* _PAGE_:
━━━━━━━━━━

Re: [PATCH v2 08/13] KVM: arm64: Add hardware-accelerated dirty-bitmap cleaning routine

Kernel KVM virtualization development
 help / color / mirror / Atom feed

From: sashiko-bot@kernel.org
To: "Leonardo Bras" <leo.bras@arm.com>
Cc: kvmarm@lists.linux.dev, "Marc Zyngier" <maz@kernel.org>,
	"Oliver Upton" <oupton@kernel.org>,
	kvm@vger.kernel.org
Subject: Re: [PATCH v2 08/13] KVM: arm64: Add hardware-accelerated dirty-bitmap cleaning routine
Date: Mon, 29 Jun 2026 11:45:01 +0000	[thread overview]
Message-ID: <20260629114501.A6A801F000E9@smtp.kernel.org> (raw)
In-Reply-To: <20260629111820.1873540-9-leo.bras@arm.com>

Thank you for your contribution! Sashiko AI review found 10 potential issue(s) to consider:
- [High] Missing `isb()` context synchronization event after writing to the `HCR_EL2` control-plane system register.

━━━━━━━━━━

* _AVAILABLE DATA_:
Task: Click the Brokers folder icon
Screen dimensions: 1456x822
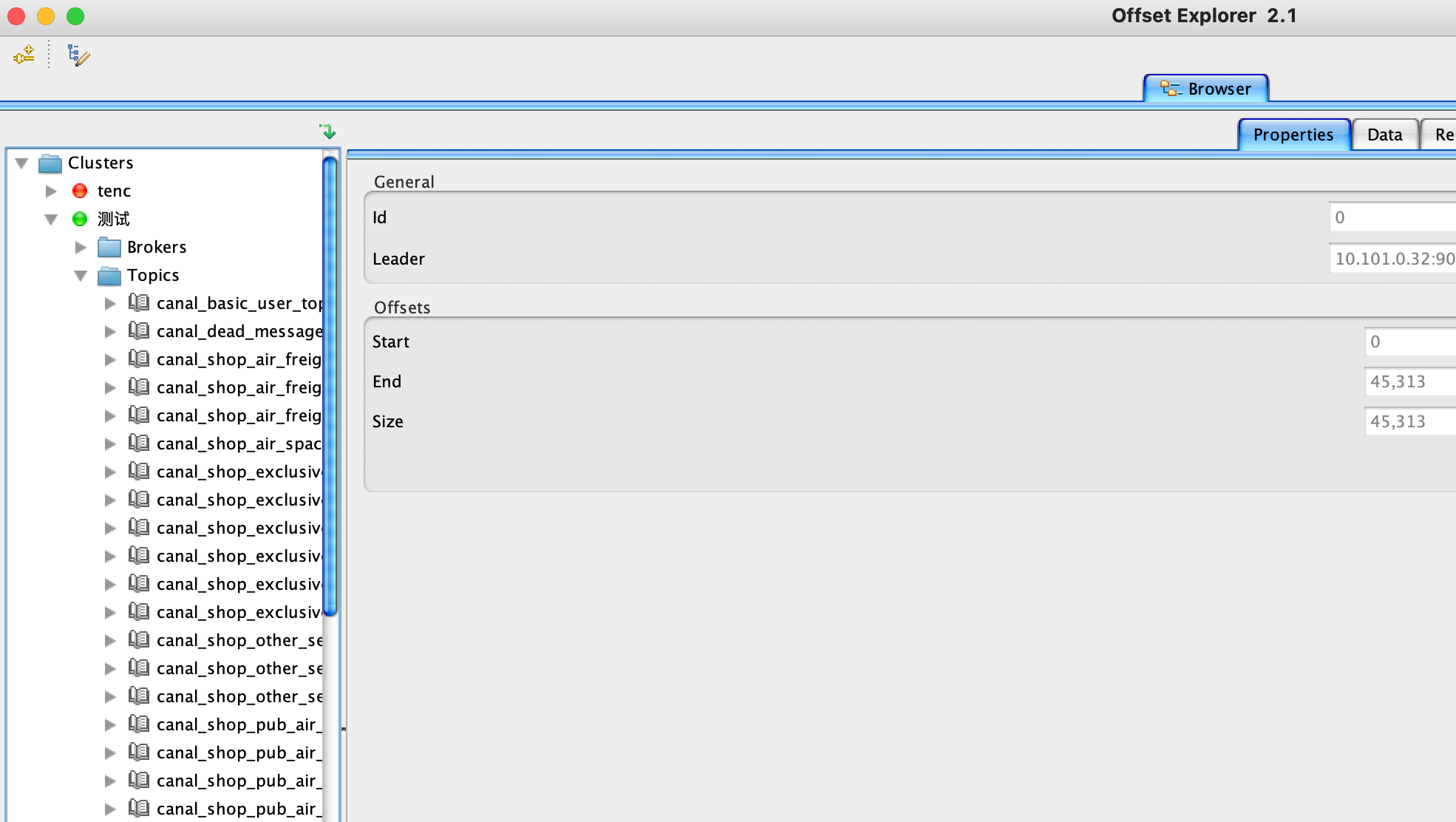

━━━━━━━━━━

* _EXERCISE DIRECTIONS_:
Write the next part of the patch review, picking up after its last line. The listing plays no part in what comes next.

* _SOLVED EXERCISE_:
- [High] Host kernel directly accesses EL2 system registers, which will crash nVHE configurations.
- [High] Incorrect indexing of the userspace-provided `bitmap` buffer leads to out-of-bounds memory reads.
- [High] Dropping `kvm->mmu_lock` before pending HACDBS entries are flushed creates a TOCTOU race window that permanently loses guest writes.
- [High] Off-by-one error in calculating `split_end` causes KVM to mistakenly skip huge page splitting for subsequent PMDs, leading to data loss.
- [High] Flawed return value logic in `__kvm_arch_dirty_log_clear()` incorrectly returns `-EAGAIN` on exact-multiple success or a positive integer on general success.
- [High] The `wfi()` loop waits indefinitely with `preempt_disable()` and `kvm->mmu_lock` held in write mode without masking local interrupts, risking lost wakeups and hard lockups.
- [High] Ignoring the return value of `kvm_mmu_split_huge_pages()` can permanently break dirty logging for huge pages.
- [High] Dereferencing `kvm->arch.mmu.pgt` without checking if it is NULL leads to a kernel panic.
- [Low] A variable declaration immediately follows a `case` label, resulting in a build failure.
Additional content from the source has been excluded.